**Written request**
Reproduce the entries below verbatim, from the line containing "Click the quoted" through the end of the entries, including both of those lines.
-*-
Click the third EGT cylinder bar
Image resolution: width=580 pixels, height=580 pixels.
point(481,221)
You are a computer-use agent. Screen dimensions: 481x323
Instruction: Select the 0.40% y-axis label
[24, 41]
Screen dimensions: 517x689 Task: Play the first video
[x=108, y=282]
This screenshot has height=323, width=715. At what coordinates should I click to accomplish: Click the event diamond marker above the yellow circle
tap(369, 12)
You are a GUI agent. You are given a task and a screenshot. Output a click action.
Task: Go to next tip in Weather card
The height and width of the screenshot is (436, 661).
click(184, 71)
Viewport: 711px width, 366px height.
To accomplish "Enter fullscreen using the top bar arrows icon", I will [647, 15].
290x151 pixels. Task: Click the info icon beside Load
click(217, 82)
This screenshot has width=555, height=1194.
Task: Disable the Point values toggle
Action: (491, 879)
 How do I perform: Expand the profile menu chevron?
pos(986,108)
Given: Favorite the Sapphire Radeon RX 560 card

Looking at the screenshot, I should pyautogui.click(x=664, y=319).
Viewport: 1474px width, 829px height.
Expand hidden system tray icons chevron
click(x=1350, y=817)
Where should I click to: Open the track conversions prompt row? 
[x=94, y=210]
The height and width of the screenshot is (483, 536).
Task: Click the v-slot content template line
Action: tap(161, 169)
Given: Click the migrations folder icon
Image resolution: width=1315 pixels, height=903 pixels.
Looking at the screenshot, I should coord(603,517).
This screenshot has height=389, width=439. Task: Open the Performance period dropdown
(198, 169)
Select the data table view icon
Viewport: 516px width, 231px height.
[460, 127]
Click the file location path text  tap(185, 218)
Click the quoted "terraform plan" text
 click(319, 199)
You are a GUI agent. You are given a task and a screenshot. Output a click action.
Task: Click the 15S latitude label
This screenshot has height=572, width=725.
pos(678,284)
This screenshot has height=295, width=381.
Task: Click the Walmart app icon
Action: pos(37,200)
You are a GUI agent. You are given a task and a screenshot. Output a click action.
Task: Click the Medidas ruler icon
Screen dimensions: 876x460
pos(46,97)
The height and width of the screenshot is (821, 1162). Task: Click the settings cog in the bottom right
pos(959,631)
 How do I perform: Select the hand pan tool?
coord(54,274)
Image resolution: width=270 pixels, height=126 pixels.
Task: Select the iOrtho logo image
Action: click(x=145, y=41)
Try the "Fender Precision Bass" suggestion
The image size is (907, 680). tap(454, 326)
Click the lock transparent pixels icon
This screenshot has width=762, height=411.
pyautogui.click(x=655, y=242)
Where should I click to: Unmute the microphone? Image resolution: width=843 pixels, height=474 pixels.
-*-
**Answer to the task**
Click the quoted "terraform plan" text
 click(319, 199)
You are a GUI agent. You are given a task and a screenshot. Output a click action.
Task: Click the 15S latitude label
This screenshot has height=572, width=725.
pos(678,284)
This screenshot has height=295, width=381.
Task: Click the Walmart app icon
Action: pos(37,200)
You are a GUI agent. You are given a task and a screenshot. Output a click action.
Task: Click the Medidas ruler icon
Screen dimensions: 876x460
pos(46,97)
The height and width of the screenshot is (821, 1162). Task: Click the settings cog in the bottom right
pos(959,631)
 How do I perform: Select the hand pan tool?
coord(54,274)
Image resolution: width=270 pixels, height=126 pixels.
Task: Select the iOrtho logo image
Action: click(x=145, y=41)
Try the "Fender Precision Bass" suggestion
The image size is (907, 680). tap(454, 326)
Click the lock transparent pixels icon
This screenshot has width=762, height=411.
pyautogui.click(x=655, y=242)
Where should I click to: Unmute the microphone? Image resolution: width=843 pixels, height=474 pixels.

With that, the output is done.